> **SELECTION**
◆ ◆ ◆ ◆ ◆ ◆ ◆

Fundamental Economic Concepts (Part 6 of 12) – The Market - A-equals-A.com
 
One of the most misunderstood economic concepts is that of the “market”. We hear the terms “free market” and “controlled market”, but what are we referring to by the market?

The
market is a complex process of events caused by individuals acting purposefully; based on independent subjective valuations. The market is a process of constant change brought about by the choices and actions of individual humans. It is neither a static thing,nor is it an aggregation of homogeneous ingredients or broad generalities.

Change in the market is constant. The very essence of every human action is change. As individuals act, their subsequent actions (including their valuations) change. For this reason,
Thomas Taylor notes, “...the dynamic market process should be examined; not the static condition of equilibrium.”

So, the term “free market” means nothing more than a process of events in which interacting humans are uninhibited from acting purposefully based on their independent subjective valuations. In any uncoerced exchange between humans (i.e. humans interacting in an unhampered market), both individuals exchange the goods and services they view as less important for goods and services they view as more important for their needs. Based on their subjective valuations, they are both better off.

◆ ◆ ◆ ◆ ◆ ◆ ◆

> **EXERCISE MATERIALS**
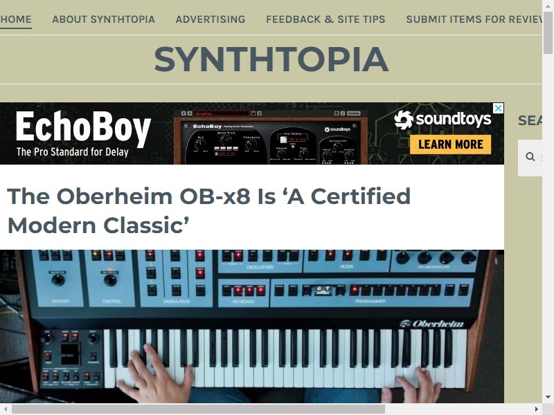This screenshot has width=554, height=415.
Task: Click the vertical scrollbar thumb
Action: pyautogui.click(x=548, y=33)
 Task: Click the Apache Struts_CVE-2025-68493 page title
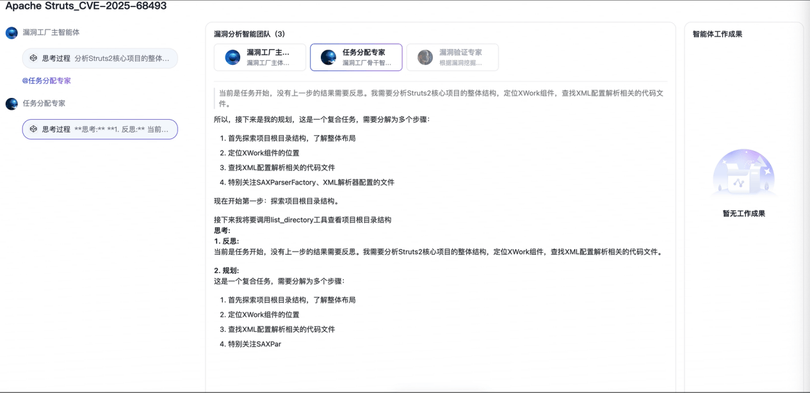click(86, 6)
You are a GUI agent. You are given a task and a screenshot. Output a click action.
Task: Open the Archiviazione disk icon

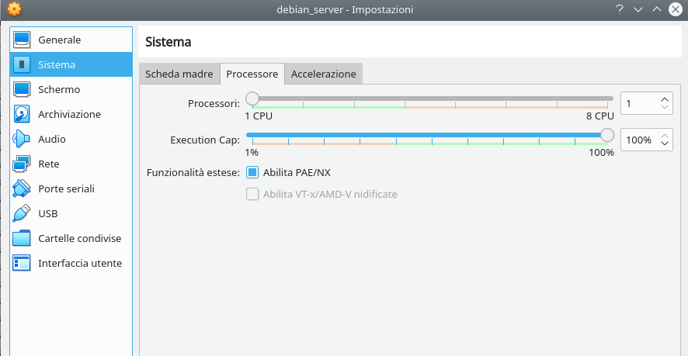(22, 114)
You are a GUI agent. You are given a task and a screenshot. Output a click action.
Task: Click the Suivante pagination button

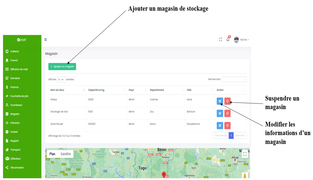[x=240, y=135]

◆ ◆ ◆ ◆ ◆ ◆ ◆

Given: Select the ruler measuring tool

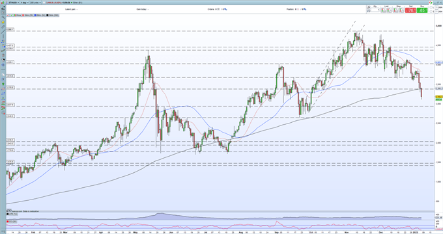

◆ ◆ ◆ ◆ ◆ ◆ ◆

> **EXERCISE REQUIREMENTS**
1) Please extract the rows from the line with "This screenshot has width=554, height=415." up to and including the line with "click(86, 6)", reproducing those lines exactly and leaving out the pictures.
2) Extend the piece on the economic concept of the market, picking up after its final sentence.

> **OUTPUTS FOR THE TASKS**
1)
This screenshot has width=554, height=415.
Task: Click the vertical scrollbar thumb
Action: pyautogui.click(x=548, y=33)
 Task: Click the Apache Struts_CVE-2025-68493 page title
click(86, 6)

2)
A “controlled market” or “market intervention” refers to economies where forces outside of the naturally occurring market interfere with the choices and actions of individual human actors. But can coercive market intervention ever satisfy the needs and wants of consumers more than a free market of individual human actors?
Murray Rothbardexplains:

  • [The] view [that free-market action must be brought back into optimality by corrective State action] completely misconceives the way in which economic science asserts that free-market action is ever optimal. It is optimal, not from the standpoint of the personal ethical view of an economist, but from the standpoint of the free, voluntary actions of all participants and in satisfying the freely expressed needs of the consumers. Government interference, therefore, will necessarily and always move away from such an optimum.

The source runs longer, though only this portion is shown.